=== WORK INSTRUCTION ===
The answer must consist of each line below that contains the string "agent".

=== DATA PROVIDED ===
+ + + + +

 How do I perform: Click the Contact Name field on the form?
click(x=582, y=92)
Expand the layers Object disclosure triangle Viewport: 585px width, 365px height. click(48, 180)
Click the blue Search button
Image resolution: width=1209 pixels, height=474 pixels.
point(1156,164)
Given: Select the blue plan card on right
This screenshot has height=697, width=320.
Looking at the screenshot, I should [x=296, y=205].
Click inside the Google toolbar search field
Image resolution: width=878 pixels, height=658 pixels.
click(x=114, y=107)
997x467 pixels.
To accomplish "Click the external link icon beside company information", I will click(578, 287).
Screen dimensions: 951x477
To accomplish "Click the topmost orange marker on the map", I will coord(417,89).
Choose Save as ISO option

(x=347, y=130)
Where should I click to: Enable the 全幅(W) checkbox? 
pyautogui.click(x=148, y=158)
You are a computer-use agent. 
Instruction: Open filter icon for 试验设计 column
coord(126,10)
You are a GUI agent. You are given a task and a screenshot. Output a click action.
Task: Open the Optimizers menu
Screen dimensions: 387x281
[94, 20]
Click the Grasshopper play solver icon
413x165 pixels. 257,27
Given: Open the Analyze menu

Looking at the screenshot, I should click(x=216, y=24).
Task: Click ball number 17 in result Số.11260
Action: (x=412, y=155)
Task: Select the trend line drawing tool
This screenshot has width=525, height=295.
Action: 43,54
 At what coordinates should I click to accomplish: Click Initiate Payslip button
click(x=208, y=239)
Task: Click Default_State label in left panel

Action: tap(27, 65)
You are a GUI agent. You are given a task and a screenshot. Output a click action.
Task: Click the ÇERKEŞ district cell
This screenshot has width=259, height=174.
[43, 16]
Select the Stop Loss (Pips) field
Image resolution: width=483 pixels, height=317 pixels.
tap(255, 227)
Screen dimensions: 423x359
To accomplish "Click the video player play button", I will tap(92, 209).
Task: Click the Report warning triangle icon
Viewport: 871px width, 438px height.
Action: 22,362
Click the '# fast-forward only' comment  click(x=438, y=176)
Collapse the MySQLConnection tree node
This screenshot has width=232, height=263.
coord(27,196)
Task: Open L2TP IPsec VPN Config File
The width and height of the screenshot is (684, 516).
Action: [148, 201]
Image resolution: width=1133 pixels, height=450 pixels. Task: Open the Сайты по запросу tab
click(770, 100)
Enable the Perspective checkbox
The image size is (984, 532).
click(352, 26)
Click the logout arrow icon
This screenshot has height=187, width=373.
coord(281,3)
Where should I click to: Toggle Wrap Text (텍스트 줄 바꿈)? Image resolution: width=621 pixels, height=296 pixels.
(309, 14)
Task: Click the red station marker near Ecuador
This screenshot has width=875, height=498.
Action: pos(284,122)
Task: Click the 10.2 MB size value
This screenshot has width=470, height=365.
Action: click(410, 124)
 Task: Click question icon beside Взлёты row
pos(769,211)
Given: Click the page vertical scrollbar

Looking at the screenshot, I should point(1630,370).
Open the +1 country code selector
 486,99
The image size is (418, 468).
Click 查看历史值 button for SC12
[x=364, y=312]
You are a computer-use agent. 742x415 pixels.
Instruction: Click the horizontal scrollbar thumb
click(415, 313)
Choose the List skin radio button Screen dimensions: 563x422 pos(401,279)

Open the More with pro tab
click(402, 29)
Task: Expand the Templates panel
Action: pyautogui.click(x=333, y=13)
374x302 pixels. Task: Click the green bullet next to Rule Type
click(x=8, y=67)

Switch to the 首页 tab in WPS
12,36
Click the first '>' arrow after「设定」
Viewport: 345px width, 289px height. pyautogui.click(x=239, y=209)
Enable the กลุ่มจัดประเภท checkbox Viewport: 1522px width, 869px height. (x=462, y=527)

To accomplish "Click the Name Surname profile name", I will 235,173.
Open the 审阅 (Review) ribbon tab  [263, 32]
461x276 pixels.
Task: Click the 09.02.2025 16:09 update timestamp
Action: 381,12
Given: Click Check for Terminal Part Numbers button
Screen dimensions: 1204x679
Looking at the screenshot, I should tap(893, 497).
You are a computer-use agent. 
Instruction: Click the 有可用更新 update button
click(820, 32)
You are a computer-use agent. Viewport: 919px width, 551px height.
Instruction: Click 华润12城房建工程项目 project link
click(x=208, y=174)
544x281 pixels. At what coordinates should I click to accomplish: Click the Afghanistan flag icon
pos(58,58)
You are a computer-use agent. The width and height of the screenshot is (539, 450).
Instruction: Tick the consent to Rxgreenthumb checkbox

+ + + + +

=== RESPONSE AREA ===
You are a computer-use agent. 
You are a GUI agent. You are given a task and a screenshot. Output a click action.
You are a GUI agent. You are given a task and a screenshot. Output a click action.
You are a computer-use agent. 742x415 pixels.
You are a computer-use agent. 
You are a computer-use agent. Viewport: 919px width, 551px height.
You are a computer-use agent. The width and height of the screenshot is (539, 450).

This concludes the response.